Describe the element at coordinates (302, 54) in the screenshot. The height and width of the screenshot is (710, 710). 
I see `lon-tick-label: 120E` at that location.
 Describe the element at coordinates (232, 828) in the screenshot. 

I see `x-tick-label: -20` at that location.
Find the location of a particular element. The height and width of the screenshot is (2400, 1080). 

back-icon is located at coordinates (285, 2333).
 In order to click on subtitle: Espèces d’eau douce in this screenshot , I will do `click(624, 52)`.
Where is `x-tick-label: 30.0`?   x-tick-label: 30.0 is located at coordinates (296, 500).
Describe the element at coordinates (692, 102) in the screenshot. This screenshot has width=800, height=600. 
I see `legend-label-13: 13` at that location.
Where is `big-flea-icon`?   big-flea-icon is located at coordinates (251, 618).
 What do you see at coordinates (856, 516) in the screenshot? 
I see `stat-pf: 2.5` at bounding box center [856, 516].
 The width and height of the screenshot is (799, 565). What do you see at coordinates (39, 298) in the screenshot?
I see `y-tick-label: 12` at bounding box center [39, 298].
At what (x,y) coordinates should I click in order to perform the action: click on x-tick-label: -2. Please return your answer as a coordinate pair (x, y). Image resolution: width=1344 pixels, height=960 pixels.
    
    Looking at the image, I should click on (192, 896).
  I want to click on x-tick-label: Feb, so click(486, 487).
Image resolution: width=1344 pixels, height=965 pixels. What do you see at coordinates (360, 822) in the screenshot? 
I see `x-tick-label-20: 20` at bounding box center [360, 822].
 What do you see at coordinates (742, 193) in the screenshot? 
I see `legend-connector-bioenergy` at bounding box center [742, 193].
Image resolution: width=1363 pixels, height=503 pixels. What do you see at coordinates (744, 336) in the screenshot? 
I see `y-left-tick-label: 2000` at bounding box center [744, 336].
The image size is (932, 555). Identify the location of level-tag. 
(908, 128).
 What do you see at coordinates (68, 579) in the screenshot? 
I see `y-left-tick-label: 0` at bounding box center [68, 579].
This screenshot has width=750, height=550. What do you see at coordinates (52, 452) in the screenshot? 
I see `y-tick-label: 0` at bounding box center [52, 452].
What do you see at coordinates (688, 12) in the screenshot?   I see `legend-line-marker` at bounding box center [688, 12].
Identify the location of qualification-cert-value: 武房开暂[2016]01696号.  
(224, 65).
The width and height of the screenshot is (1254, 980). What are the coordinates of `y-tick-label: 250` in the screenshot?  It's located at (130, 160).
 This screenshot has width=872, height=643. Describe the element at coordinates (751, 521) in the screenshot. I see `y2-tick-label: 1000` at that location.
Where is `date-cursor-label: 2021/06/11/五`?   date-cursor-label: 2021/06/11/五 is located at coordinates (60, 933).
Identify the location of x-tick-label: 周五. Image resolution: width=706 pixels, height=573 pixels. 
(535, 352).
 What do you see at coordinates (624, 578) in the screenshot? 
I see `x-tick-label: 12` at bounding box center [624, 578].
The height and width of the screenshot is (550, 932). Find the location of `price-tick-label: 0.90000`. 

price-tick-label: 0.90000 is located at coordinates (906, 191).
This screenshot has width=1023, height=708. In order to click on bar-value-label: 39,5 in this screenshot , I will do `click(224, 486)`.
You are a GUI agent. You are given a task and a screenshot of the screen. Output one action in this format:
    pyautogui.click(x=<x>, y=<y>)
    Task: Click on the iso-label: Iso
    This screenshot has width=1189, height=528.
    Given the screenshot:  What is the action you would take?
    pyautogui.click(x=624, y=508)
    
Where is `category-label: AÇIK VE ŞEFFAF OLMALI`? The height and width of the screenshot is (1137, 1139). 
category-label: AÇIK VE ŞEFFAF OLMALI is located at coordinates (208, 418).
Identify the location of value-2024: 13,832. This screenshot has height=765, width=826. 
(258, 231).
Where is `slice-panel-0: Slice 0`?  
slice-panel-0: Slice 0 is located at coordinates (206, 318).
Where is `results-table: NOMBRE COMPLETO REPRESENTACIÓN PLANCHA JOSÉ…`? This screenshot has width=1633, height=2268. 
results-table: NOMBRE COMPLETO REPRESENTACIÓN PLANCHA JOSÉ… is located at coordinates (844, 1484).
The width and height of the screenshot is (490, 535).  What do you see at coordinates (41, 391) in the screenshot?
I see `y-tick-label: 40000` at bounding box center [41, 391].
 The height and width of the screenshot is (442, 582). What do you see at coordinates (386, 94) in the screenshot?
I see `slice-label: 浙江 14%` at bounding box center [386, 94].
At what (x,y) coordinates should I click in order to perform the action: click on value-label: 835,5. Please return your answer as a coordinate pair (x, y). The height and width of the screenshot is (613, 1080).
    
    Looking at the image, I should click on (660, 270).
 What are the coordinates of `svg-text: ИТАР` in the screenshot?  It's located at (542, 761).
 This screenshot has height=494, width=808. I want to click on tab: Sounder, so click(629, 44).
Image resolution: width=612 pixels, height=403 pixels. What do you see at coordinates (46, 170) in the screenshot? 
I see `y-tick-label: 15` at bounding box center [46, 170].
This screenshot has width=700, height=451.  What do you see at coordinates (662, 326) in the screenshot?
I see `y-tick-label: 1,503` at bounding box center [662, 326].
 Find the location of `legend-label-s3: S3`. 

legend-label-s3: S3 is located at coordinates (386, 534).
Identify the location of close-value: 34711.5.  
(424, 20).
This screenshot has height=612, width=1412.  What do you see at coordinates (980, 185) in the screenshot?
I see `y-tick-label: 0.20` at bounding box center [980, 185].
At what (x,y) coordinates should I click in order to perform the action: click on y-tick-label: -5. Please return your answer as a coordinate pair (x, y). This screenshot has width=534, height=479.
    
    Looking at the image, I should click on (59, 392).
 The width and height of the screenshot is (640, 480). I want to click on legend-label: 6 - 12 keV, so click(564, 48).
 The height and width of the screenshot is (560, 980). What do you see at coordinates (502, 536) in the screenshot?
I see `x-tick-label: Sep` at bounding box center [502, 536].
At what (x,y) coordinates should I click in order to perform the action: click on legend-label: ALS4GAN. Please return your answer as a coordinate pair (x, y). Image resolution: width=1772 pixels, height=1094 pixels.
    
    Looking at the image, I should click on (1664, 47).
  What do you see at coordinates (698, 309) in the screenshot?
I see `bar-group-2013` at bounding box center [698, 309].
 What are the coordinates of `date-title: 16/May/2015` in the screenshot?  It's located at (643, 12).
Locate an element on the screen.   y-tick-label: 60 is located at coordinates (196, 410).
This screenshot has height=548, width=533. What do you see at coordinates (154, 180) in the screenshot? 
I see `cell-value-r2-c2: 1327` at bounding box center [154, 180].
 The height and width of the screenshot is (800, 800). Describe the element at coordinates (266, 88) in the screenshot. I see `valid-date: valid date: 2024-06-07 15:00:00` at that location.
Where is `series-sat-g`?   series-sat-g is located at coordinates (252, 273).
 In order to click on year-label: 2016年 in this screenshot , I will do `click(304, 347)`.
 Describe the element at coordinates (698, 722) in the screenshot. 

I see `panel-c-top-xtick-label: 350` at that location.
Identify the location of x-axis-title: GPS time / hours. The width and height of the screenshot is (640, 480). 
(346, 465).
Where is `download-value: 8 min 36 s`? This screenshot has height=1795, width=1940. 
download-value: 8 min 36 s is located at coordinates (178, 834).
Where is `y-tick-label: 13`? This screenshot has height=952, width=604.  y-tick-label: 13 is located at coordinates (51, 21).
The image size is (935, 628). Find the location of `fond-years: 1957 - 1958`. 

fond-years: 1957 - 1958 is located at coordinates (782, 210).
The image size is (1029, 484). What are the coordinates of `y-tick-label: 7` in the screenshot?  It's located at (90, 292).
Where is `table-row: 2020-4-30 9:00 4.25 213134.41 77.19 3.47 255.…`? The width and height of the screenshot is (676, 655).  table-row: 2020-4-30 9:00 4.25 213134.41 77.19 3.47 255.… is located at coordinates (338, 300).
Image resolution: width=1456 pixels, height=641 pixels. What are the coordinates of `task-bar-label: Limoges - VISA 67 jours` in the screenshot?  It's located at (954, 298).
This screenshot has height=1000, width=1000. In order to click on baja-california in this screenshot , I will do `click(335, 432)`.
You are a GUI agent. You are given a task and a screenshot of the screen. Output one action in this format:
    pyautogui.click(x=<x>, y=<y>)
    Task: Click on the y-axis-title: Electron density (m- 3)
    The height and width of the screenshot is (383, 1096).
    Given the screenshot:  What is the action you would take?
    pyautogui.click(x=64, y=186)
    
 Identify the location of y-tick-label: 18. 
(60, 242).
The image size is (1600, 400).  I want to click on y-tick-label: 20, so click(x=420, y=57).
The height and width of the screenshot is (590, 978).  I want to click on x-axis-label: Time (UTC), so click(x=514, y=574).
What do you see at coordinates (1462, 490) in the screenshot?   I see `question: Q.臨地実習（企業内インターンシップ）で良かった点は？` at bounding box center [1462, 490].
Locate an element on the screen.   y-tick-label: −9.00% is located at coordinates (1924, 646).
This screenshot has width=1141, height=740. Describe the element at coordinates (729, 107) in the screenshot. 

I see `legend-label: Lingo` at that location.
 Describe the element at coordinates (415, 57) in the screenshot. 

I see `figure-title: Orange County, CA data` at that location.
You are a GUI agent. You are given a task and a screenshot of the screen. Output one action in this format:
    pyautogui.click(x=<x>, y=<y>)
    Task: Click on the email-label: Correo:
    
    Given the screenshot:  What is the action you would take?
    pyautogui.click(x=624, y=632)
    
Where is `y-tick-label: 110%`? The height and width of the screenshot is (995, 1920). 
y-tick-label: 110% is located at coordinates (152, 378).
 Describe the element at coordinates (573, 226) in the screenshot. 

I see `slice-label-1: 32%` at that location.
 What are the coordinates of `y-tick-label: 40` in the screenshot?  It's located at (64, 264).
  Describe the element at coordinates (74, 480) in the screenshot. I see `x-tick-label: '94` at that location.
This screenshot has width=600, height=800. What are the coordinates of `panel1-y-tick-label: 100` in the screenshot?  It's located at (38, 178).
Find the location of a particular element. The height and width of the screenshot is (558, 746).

━━━━━━

Assignment ::
Rewrite the lines of the listing from the one containing "Image resolution: width=612" through the one containing "center [502, 536].", inclusive, replacing "close-value" with "close-price" and changing nothing else.

Exercise answer ::
Image resolution: width=612 pixels, height=403 pixels. What do you see at coordinates (46, 170) in the screenshot? 
I see `y-tick-label: 15` at bounding box center [46, 170].
This screenshot has width=700, height=451.  What do you see at coordinates (662, 326) in the screenshot?
I see `y-tick-label: 1,503` at bounding box center [662, 326].
 Find the location of `legend-label-s3: S3`. 

legend-label-s3: S3 is located at coordinates (386, 534).
Identify the location of close-price: 34711.5.  
(424, 20).
This screenshot has height=612, width=1412.  What do you see at coordinates (980, 185) in the screenshot?
I see `y-tick-label: 0.20` at bounding box center [980, 185].
At what (x,y) coordinates should I click in order to perform the action: click on y-tick-label: -5. Please return your answer as a coordinate pair (x, y). This screenshot has width=534, height=479.
    
    Looking at the image, I should click on (59, 392).
 The width and height of the screenshot is (640, 480). I want to click on legend-label: 6 - 12 keV, so click(564, 48).
 The height and width of the screenshot is (560, 980). What do you see at coordinates (502, 536) in the screenshot?
I see `x-tick-label: Sep` at bounding box center [502, 536].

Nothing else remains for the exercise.